3.4. A semiotic meta-language.

In order to understand which articulations of space and which connotations of it as public or private are considered as normal by a certain culture in a particular historical period and context, a cultural semiotics of space must develop a meta-language capable of comparing different articulations of space. The first and foremost problem in creating such meta-language is that the meta-discourse of semioticians is not unbiased, but influenced by a certain culture of space, for instance, by certain cultural assumptions about the public or private nature of certain spaces. So as to limit these biases, and increase the inter-subjective validity of the meta-language, the best option is probably that of elaborating it on the basis of a series of phenomenological polarizations. According to such structural meta-language, for instance, a space is never essentially public or private, but always relatively so. In other words, a space is public because it is less private than a more private space, whereas a space is private because it is less public than a more public space. The phenomenological criteria that allow the semiotic meta-language to range different kinds of space according to whether they are more or less public/private are fundamentally three: access, exposure, and control.

3.5. The phenomenology of public/private space: access, exposure, and control.

As regards access, a space “A” to which access is more restricted than to a space “B” will generally be considered as more private than “B”. As regards exposure, a space “A” in which an individual is more exposed to other individuals than in a space “B” will generally be considered as more public than “B”. As it is evident, exposure is usually directly proportional to access: the more a space “A” is accessible, the more an individual in “A” will be exposed to other individuals, and the more “A” will generally be considered as more a public space than a space “B”, to which access is more restricted and in which exposure to other individuals is inferior. As regards control, a space “A” in which behaviors are socially regulated than in a space “B” will generally be considered as more private than “B”. As it is evident, control is directly proportional to both access and exposure.

PROVIDED DATA:
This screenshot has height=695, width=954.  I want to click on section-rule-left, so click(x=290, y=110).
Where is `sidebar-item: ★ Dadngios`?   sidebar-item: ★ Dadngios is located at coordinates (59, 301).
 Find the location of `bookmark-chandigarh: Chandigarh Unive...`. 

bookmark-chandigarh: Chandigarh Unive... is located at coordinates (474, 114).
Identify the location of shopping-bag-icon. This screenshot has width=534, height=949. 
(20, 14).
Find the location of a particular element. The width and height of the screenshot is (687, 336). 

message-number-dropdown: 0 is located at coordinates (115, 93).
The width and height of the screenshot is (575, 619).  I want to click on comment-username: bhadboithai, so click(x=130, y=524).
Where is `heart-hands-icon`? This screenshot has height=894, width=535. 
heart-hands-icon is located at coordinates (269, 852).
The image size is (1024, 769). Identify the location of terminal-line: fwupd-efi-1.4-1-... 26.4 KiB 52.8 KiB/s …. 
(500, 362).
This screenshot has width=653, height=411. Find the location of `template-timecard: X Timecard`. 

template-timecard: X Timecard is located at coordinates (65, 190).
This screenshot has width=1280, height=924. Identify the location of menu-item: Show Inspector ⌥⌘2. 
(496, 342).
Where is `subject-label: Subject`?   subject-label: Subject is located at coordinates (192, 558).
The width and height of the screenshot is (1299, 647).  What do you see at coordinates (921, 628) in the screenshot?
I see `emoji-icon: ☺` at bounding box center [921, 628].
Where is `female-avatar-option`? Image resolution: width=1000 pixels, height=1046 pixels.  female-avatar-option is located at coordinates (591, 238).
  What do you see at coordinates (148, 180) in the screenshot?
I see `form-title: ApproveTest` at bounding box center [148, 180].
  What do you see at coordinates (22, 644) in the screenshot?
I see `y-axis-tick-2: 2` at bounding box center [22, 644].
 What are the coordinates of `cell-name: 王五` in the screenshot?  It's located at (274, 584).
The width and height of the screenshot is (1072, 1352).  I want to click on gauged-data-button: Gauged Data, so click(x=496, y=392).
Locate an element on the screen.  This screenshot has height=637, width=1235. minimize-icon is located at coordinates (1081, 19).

REQUIRED TASKS:
a. Which criteria does the text on public and private space give for ranking spaces as more or less public or private?
b. Copy from the text on public and private space the passage that begins with the words containing "As regards access, a" and ends with "access and exposure.".

SOLUTIONS IN ORDER:
a. Access, exposure, and control.

b.
As regards access, a space “A” to which access is more restricted than to a space “B” will generally be considered as more private than “B”. As regards exposure, a space “A” in which an individual is more exposed to other individuals than in a space “B” will generally be considered as more public than “B”. As it is evident, exposure is usually directly proportional to access: the more a space “A” is accessible, the more an individual in “A” will be exposed to other individuals, and the more “A” will generally be considered as more a public space than a space “B”, to which access is more restricted and in which exposure to other individuals is inferior. As regards control, a space “A” in which behaviors are socially regulated than in a space “B” will generally be considered as more private than “B”. As it is evident, control is directly proportional to both access and exposure.